2013年5月8日水曜日

「虫眼とアニ眼」  養老猛司、宮崎駿

平成25年5月8日(水)
by Eiji.K

◇ この対談集はどちらかというと読みにくかった。
  読みにくい理由は次の点である。
  ・両人とも解剖学、アニメの専門家・大家であるが、違う分野の人の対談は話のテーマをかみ合わせることが難しく、対談内容が集約されずにあちこちに飛んでいる感じがしたこと。
  ・お互いに感受性がとても鋭い人たちなので、感性面が表に出る対談になり論理的なお互いの合意や共通項の確認作業等が表面的になっていること。(言葉にしなくてもお互いに了解していることはあるのだろうが、当方にはその境地になっていないので結果としてよくわからないことになる。)
  ・対談の題材が宮崎駿のアニメ映画の内容になるが、宮崎駿も言っているが、アニメそのものが感性の産物であり、評論しにくいものであること。

◇ 上記のことから、この本の構成として感性を具現化する方法として、宮崎駿は本人の妄想としてイラスト(このイラストは素晴らしい発想であり宮崎駿ワールドを示している。)を描いており、養老猛司は“宮崎駿アニメ私論”を書いているのではと思う。

◇ アニメから想像する宮崎駿は好々爺的なおとなしそうな人物かなと思っていたが、尖鋭的な頑固者であることが分かり、そういう性格でないとジブリを引っ張っていくことはできないのだろうと了解できた。

◇ 特に良かった発言内容
  ・今の日本人ができたのが室町期であり、その前の鎌倉期と比べ人間と自然との関係が根本的に変わっっている。室町期以降は、自然を敬わなくなり、人間同士の関係に関心が移っている。
  ・自然の中では問題が生じても「仕方がない」で済むが、都会では人のせいにする。今の子供たちはそれにすっぽり浸かっている。

◇ 蝶道について

by toraneco

解剖学者であり、「バカの壁」の著者としても知られる養老孟司(虫眼)とスタジオジブリのアニメ映画の監督として知られる宮崎駿(アニ眼)の対談集である。

「芸術表現は、その方法でなければ表現できないものを含んでいる。だから文字にならない、言葉にならない。」を言い訳に自分なりの解釈を。
虫眼でディテールを認識する感性を磨き、アニメで物差しみたいなものを感じよう!。

時代認識:
・「ぼくらの文明は退廃している。
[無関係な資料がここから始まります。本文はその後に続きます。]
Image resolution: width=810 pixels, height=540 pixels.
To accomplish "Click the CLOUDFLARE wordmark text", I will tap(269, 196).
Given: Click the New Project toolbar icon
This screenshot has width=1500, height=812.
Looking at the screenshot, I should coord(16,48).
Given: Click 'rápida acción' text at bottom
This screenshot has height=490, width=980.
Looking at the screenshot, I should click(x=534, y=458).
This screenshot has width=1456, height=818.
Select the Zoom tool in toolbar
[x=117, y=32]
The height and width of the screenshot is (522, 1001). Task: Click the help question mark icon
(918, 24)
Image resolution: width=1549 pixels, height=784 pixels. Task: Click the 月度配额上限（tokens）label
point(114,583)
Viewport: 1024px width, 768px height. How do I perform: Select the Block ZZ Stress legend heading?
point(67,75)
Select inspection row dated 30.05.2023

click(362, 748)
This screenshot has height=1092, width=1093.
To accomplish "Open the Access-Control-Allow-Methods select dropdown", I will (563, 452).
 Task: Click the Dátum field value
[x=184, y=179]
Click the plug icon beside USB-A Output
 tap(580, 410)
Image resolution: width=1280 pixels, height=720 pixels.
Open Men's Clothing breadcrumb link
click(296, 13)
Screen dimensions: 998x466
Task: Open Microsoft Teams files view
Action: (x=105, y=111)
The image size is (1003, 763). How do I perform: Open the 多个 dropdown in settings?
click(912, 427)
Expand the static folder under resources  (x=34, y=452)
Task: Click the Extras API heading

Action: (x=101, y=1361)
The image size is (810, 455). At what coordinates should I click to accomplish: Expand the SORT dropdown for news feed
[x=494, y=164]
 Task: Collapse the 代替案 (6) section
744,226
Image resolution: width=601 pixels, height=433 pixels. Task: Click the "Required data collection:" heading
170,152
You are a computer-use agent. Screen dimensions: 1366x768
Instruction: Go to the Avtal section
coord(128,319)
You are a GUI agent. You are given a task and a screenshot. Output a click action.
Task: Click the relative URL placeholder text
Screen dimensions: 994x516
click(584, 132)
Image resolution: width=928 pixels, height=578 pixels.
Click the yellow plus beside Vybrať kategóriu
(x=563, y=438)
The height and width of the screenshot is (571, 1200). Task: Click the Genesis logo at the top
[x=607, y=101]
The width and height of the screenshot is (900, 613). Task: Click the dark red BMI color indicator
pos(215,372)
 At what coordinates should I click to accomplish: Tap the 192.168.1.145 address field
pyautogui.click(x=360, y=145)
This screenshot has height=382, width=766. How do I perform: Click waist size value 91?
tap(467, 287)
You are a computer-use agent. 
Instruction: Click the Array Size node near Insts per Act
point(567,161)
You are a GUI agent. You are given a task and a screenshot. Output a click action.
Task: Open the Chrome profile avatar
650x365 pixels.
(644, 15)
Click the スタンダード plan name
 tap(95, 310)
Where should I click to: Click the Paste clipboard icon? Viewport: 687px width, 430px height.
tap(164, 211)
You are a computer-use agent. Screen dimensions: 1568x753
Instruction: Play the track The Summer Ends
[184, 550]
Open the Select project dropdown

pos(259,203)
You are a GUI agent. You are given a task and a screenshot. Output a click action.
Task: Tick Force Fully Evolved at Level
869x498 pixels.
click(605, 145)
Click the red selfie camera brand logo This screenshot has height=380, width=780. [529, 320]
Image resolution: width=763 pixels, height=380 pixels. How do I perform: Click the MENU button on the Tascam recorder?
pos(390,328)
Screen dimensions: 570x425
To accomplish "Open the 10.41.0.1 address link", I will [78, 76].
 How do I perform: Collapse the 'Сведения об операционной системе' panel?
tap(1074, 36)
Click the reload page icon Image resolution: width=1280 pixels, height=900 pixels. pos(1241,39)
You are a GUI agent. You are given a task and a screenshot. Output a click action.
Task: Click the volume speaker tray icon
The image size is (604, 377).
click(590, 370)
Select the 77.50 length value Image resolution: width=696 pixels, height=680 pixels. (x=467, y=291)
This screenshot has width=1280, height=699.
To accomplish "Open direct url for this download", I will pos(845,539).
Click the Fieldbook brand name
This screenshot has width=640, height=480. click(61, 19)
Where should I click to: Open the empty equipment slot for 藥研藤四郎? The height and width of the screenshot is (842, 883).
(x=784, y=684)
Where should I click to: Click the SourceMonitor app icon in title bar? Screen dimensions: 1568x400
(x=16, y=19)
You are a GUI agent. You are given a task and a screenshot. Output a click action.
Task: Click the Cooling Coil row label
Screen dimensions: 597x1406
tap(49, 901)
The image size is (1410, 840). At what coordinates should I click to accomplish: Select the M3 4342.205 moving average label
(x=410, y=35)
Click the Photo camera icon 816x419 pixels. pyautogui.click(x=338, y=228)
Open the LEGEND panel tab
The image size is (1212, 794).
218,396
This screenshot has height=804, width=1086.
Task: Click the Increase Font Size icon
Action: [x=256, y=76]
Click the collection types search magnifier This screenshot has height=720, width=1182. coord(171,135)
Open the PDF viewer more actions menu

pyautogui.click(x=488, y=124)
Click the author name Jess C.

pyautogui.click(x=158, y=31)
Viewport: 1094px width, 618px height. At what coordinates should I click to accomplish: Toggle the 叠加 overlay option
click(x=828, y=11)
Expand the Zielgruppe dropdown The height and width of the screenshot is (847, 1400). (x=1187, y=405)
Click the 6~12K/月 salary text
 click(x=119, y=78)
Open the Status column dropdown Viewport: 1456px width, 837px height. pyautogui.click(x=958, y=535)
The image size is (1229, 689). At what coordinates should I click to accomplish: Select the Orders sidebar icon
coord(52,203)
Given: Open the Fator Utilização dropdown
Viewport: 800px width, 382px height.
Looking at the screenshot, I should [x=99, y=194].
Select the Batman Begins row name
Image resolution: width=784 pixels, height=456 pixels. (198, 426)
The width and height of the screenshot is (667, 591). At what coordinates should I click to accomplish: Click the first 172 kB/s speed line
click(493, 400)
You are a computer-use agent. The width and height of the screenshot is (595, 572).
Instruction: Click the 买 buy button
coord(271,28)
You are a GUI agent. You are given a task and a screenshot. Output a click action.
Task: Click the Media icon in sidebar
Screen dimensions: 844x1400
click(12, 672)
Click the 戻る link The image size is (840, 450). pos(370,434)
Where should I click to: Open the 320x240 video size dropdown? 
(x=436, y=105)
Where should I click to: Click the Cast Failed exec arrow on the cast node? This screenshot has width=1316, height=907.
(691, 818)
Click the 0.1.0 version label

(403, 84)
」
・「日本人は森を国土と心の中に残している民族、どっかで原始的なんだ」
・我々は、平安末期、応仁の乱に生きている。塀の外は飢餓・天災・疫病の世界
・脳で考え、脳で見ている脳化社会。教育の課程から、実物を抜いてしまっているのが、いまの教育である。「生きていくための武装に欠けている」
・「世の中とは、いつもどこかがおかしいものなのでしょう。」

・現代は、みんなが人間嫌いになっている時代
何故か → 現代は人間に関心が向きすぎている。
感性=ディテールを感知する能力、差異を見分ける能力を、人間関係の中に見ている
自然環境はものすごいディテールで成り立っている。→なぜそこを見ないのか?

・都市化、脳化社会
「我々が見ているのは動いている世界、世界が動かないと思っているのは脳みそがやっているから。」
都市化=進歩 で易きについたが、その先は荒地になる

・宮崎アニメが提示するモノ
何かを出すと変化そのものが見える。物差しみたいなものを一つ出してやると、スーッと全部が見えてくる。
日本文化 「平家物語」「方丈記」 行く川の流れは絶えずして、しかも元の水にあらず。
 自然に対する感覚
子どもたちに「生まれてきてよかったねって言おう、言えなければ映画はつくらない。」と踏みとどまって映画をつくっている。→ 本当だと思うことは、子どもに語れるだろう。

あとがきで、やはり宮崎駿が好きなんだと納得した。